Mindy Solomon is pleased to present Movimiento Cósmica, the first solo exhibition of gallery artist Natalia Arbelaez. A cosmic narrative highlighting spiritual travel through altered states, the work presented is an homage to Pre-Columbian art and artists. Inspired by the book Seeing with New Eyes by Rebecca Stone Miller, Arbelaez researched the nearly six hundred works from Mexico, Honduras, Nicaragua, Costa Rica, Panama, Colombia, Ecuador, and Peru in the Michael C. Carlos Museum permanent collection. Told through the lens of the Shamanic experience, the works become far more than ancient artifacts. Driven by her desire to understand further, Arbelaez has created a body of work that is timeless and spiritual.
“My work takes the place of a storyteller. I highlight my own personal narrative of my Colombian family’s immigration, as well as research the history of the Pre-Columbian/ South American presence on the continent. I also investigate my American, latchkey, afterschool cartoon upbringing. Each of these identities plays a role in my work in order to illustrate a self-portrait of what it is like to be a Mestizo, Colombian, American hybrid. I combine these stories with research, familial narratives, and cartoon embellishments that create surreal stories. I liken my efforts to the non-fictional, fictional and short story writings of famed Colombian author Gabriel García Márquez. Like Márquez, I try to autobiographically illustrate my personal and ancestral history. It is a story containing a wide range of experiences and emotions.
I use my work to research undervalued histories. Primarily Latin American, Amerindian, and Women of Color. I explore how these identities are lost through conquest, migration, and the passage of time. Conversely, family and genetic memory serve as a catalyst for cultural exploration and the continuance of family traditions.

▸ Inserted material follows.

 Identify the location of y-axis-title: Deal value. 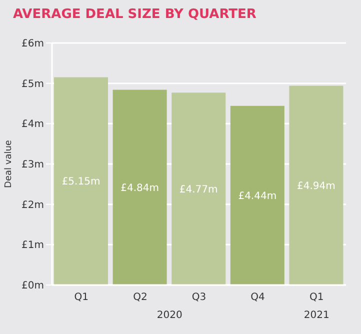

I’ve embraced my use of craft and clay not only in my process but also in my historical and cultural research. I relate to the role of the craftsperson, often linked to women’s work and the working class. I understand how Terra-cotta has been seen historically as a lesser material, and I’m looking to elevate it. The use of Majolica glaze brought over from Europe that is used as a surface to hide terra-cotta, is a metaphor for my perception of colonization. “
Arbelaez will showcase a series of large scale works as well as a video. Presented as an immersive installation, these pieces will envelope the viewer, inspiring a sense of the vision quest that Arbelaez has so dutifully pursued.
About Natalia Arbelaez
Natalia Arbelaez is a Colombian American artist, born and raised in Miami, Florida to immigrant parents. She received her B.F.A. from Florida International University and her M.F.A. from The Ohio State University, with an Enrichment Fellowship. In 2016-2017 she was a Rittenberg Fellow at Clay Art Center; Port Chester, New York and was awarded the Inaugural Artaxis Fellowship that funded a residency to Watershed in Newcastle, Maine. Her work has been exhibited internationally, in museums, galleries, and included in various collections, such as the Everson Museum and The Frederik Meijer Gardens.
She has been recognized by NCECA as a 2018 Emerging Artist and was a 2018-19 resident artist at Harvard University where she researched pre-Columbian art and histories. Natalia was recently an artist in residence at the Museum of Art and Design in New York City where she researched the work of historical and influential women ceramicists of color.